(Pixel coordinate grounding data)
★ ★ ★ ★ ★ ★ ★
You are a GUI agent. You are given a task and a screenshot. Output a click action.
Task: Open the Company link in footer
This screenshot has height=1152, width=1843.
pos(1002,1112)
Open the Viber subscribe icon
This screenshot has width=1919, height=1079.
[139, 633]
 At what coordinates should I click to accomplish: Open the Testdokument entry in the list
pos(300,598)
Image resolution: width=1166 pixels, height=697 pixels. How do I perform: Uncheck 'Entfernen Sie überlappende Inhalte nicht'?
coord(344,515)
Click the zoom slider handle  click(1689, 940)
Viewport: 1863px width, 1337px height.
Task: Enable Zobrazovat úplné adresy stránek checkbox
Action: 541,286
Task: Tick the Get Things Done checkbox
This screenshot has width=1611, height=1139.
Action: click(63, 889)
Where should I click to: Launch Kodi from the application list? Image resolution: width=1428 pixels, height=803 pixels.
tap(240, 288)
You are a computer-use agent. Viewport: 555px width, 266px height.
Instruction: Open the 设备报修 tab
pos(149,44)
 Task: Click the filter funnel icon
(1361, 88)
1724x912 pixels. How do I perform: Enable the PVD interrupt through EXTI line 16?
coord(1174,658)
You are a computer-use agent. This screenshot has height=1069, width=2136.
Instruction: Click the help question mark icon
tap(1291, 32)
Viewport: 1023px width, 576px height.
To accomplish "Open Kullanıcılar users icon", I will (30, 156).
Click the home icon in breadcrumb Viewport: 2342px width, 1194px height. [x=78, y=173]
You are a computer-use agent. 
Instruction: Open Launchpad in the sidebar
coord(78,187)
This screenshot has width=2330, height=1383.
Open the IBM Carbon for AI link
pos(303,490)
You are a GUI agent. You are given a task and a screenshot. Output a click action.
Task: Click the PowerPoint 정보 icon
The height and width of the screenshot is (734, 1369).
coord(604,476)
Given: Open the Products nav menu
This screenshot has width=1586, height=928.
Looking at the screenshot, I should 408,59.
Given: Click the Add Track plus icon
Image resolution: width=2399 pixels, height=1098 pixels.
★ ★ ★ ★ ★ ★ ★
Output only the lines running from the line with "Viewport: 1023px width, 576px height." through the final line of the data, inclusive.

Viewport: 1023px width, 576px height.
To accomplish "Open Kullanıcılar users icon", I will (30, 156).
Click the home icon in breadcrumb Viewport: 2342px width, 1194px height. [x=78, y=173]
You are a computer-use agent. 
Instruction: Open Launchpad in the sidebar
coord(78,187)
This screenshot has width=2330, height=1383.
Open the IBM Carbon for AI link
pos(303,490)
You are a GUI agent. You are given a task and a screenshot. Output a click action.
Task: Click the PowerPoint 정보 icon
The height and width of the screenshot is (734, 1369).
coord(604,476)
Given: Open the Products nav menu
This screenshot has width=1586, height=928.
Looking at the screenshot, I should 408,59.
Given: Click the Add Track plus icon
Image resolution: width=2399 pixels, height=1098 pixels.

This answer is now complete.